Jaylen Watkins (born November 27, 1991) is a former American football safety. He played college football for the University of Florida. He was drafted by the Philadelphia Eagles in the fourth round of the 2014 NFL Draft.

High school
A native of Cape Coral, Florida, Watkins attended Cape Coral High School. He played quarterback, wide receiver and defensive back at Cape Coral, leading his team to an 11–1 record in his senior season, advancing to the FHSAA 4A Regional semifinals. He passed for 1,230 yards and 13 touchdowns as a senior and rushed for 928 yards with 10 touchdowns. He also had 29 receptions for 461 yards and five touchdowns. He also ran track at Cape Coral and advanced to the 4A Track Championships in the 4x100 relay. He was selected to play in the 2010 U.S. Army All-American Bowl in San Antonio, Texas.

Considered a four-star recruit by Rivals.com, he was rated as the fourth best cornerback prospect in his class.

College career
Watkins attended the University of Florida from 2010 to 2013. He appeared in 48 games, with 28 starts, at both cornerback and safety. He primarily played special teams as a freshman, before earning an increased role in the defense as a sophomore and throughout his tenure at Florida. During his career, he accumulated 133 tackles, including four for loss, 21 pass breakups and three interceptions.

Professional career

Philadelphia Eagles
Watkins was drafted by the Philadelphia Eagles in the fourth round (101st overall) of the 2014 NFL Draft.
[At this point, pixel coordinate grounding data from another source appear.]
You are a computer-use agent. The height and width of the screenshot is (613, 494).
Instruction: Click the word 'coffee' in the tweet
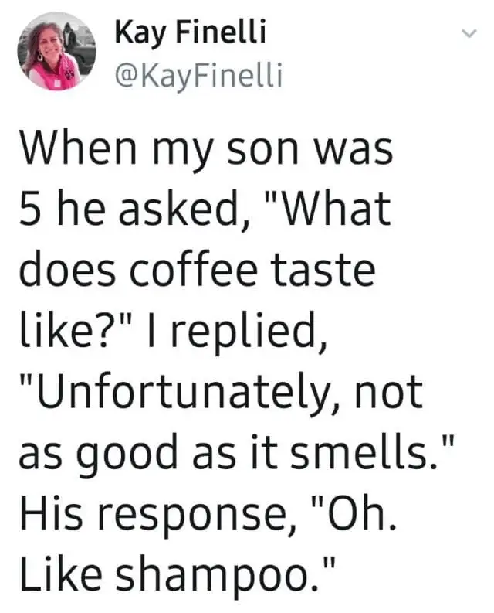[x=194, y=269]
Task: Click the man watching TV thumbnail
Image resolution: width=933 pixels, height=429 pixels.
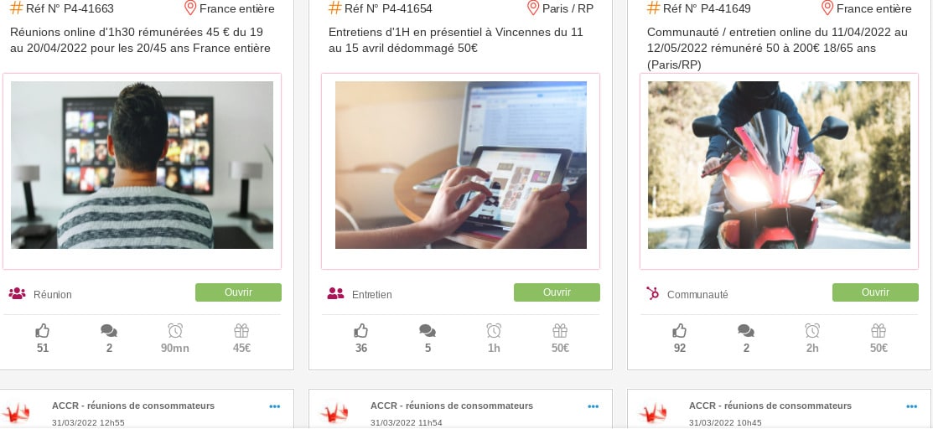Action: [143, 165]
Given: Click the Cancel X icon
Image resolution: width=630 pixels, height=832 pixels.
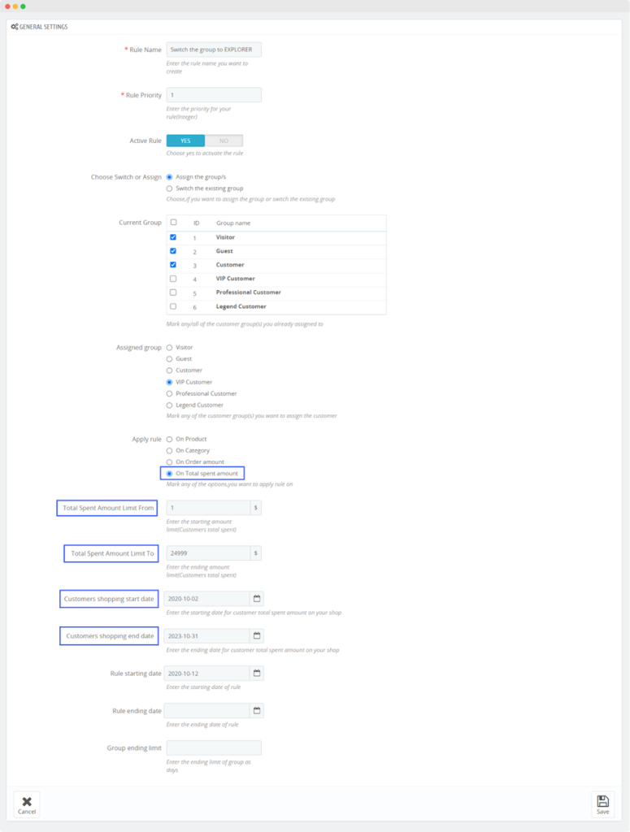Looking at the screenshot, I should (x=27, y=801).
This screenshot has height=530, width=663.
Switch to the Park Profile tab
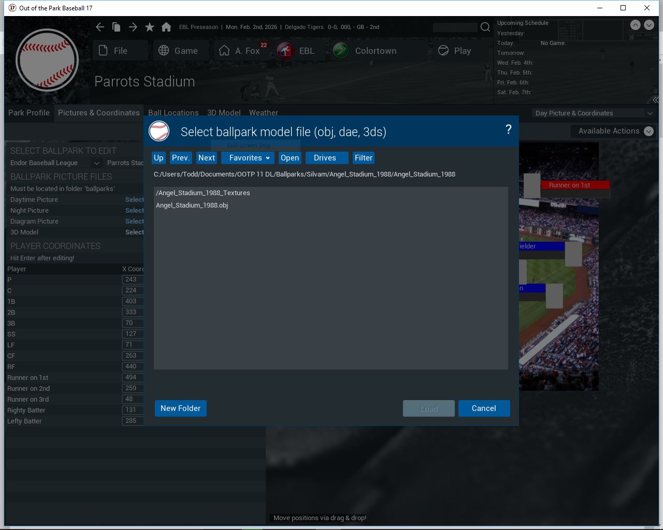pyautogui.click(x=29, y=113)
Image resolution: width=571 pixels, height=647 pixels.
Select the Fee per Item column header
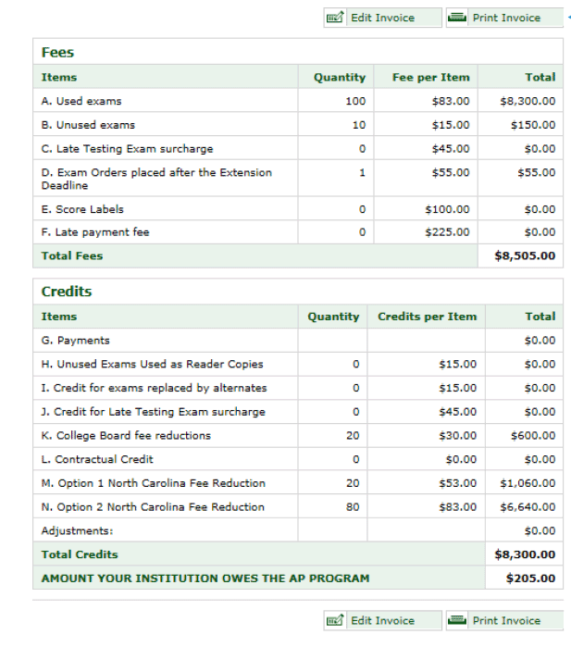click(430, 77)
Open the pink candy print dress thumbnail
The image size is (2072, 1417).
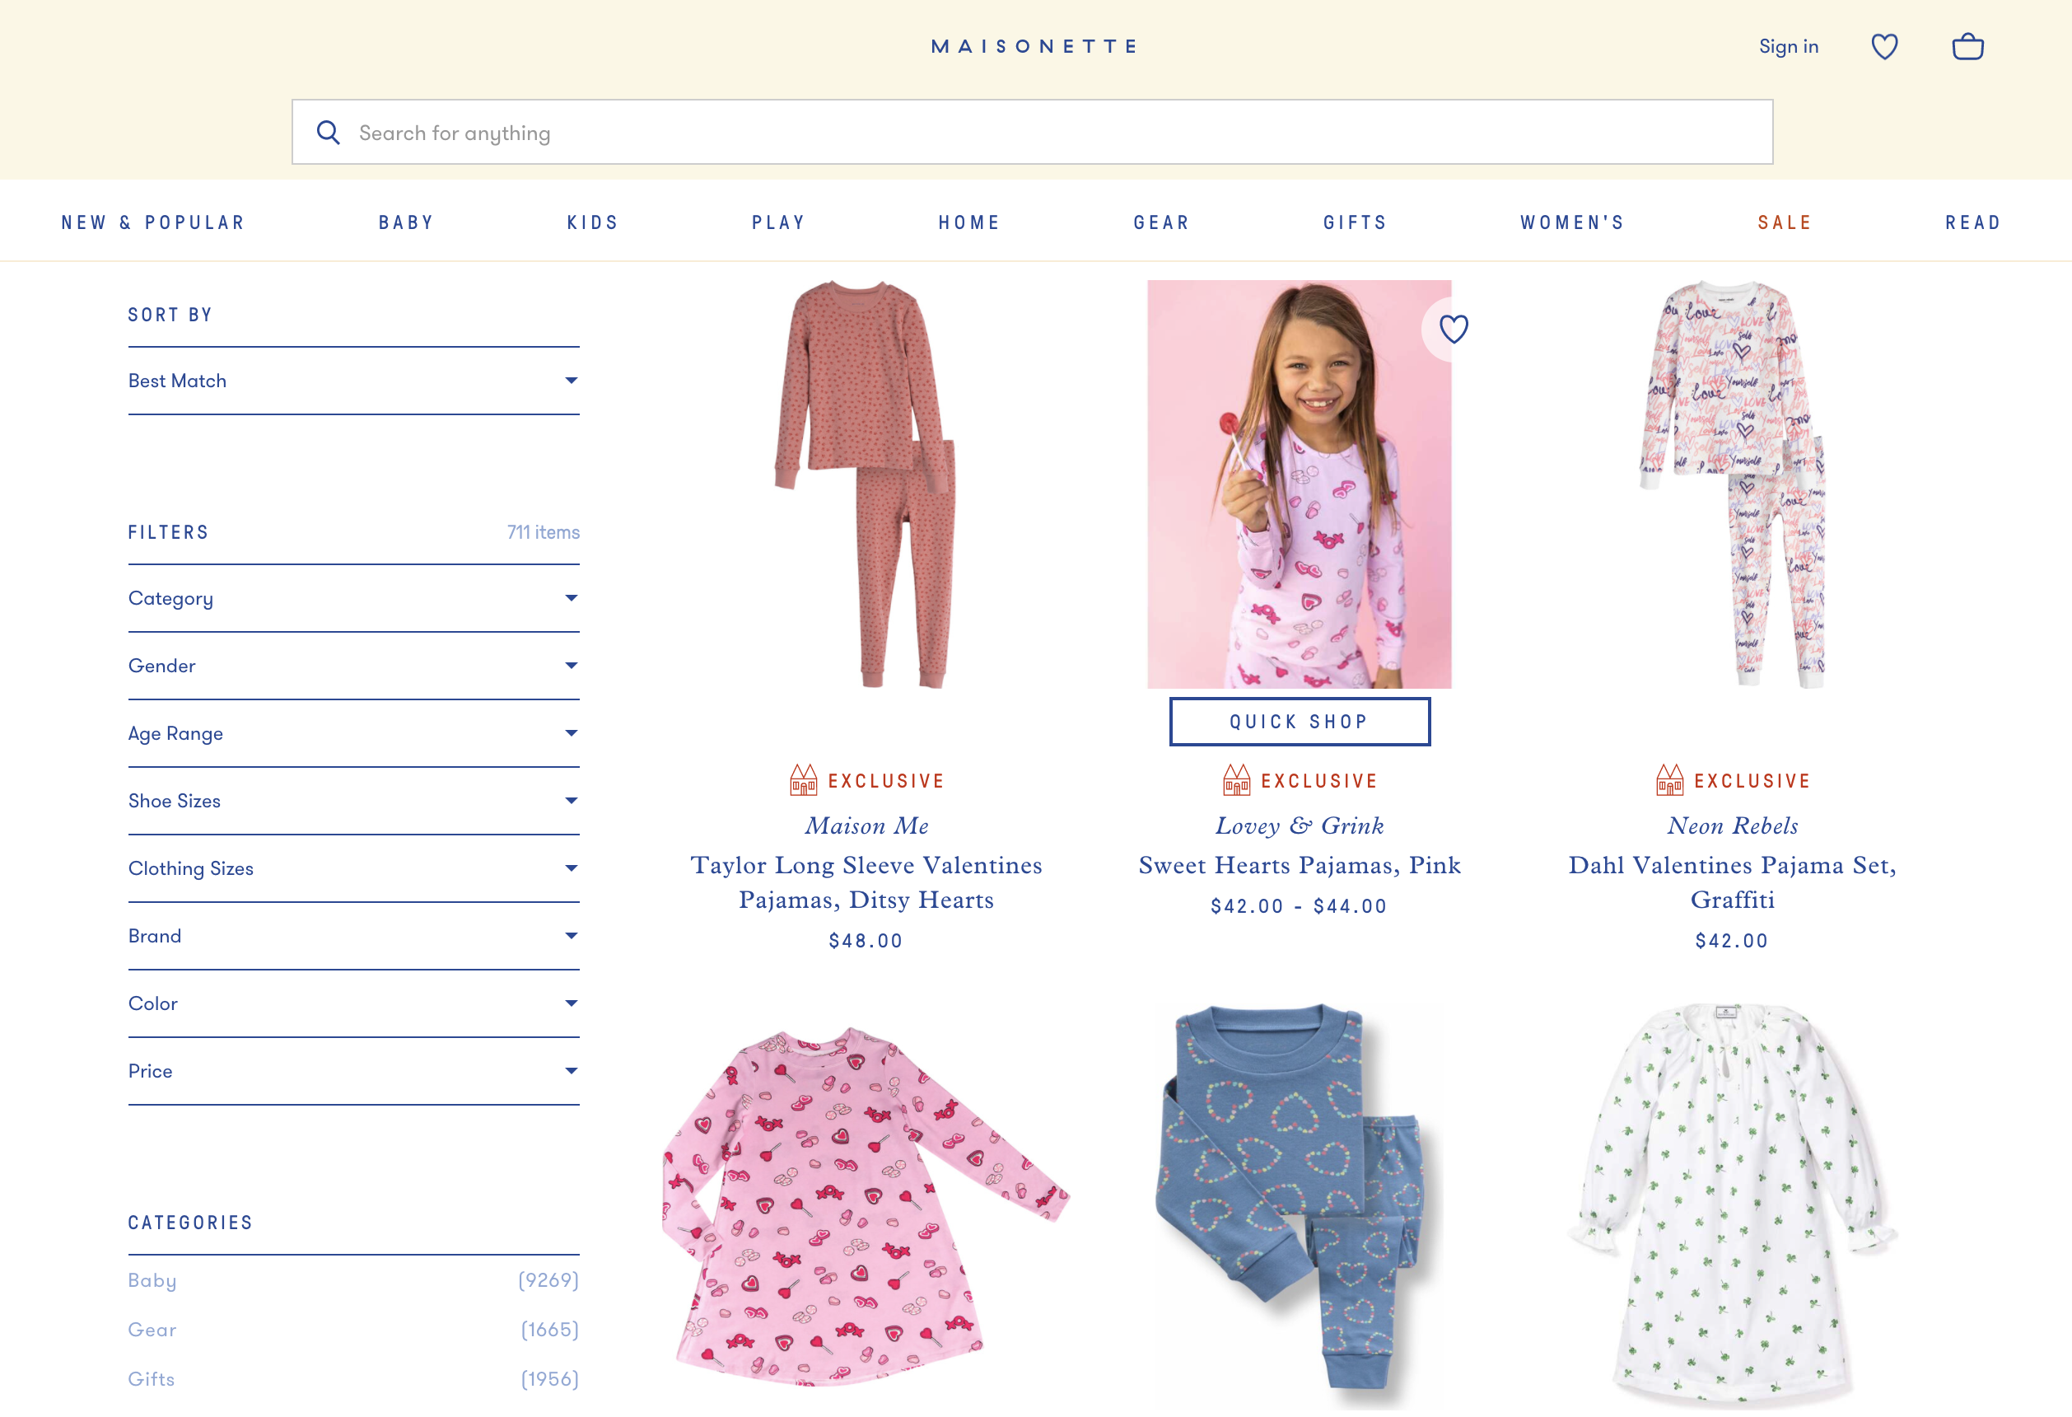click(x=866, y=1204)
On September 5, 2015, Watkins was released by the Eagles.

Buffalo Bills
On September 7, 2015, Watkins was signed to the Buffalo Bills' practice squad and practiced with his brother Sammy Watkins.

Philadelphia Eagles (second stint)
On November 27, 2015, Watkins was re-signed by the Eagles off the Bills' practice squad.

On March 4, 2017, Watkins signed a one-year extension with the Eagles. Watkins won a Super Bowl ring when the Eagles defeated the New England Patriots in Super Bowl LII.

Los Angeles Chargers
On March 30, 2018, Watkins signed a one-year contract with the Los Angeles Chargers. In the Chargers' second preseason game, Watkins suffered a torn ACL and was placed on injured reserve on August 19, 2018.

On February 15, 2019, Watkins re-signed with the Chargers.

Houston Texans
On March 30, 2020, Watkins signed a two-year contract with the Houston Texans. He was released on September 5, 2020.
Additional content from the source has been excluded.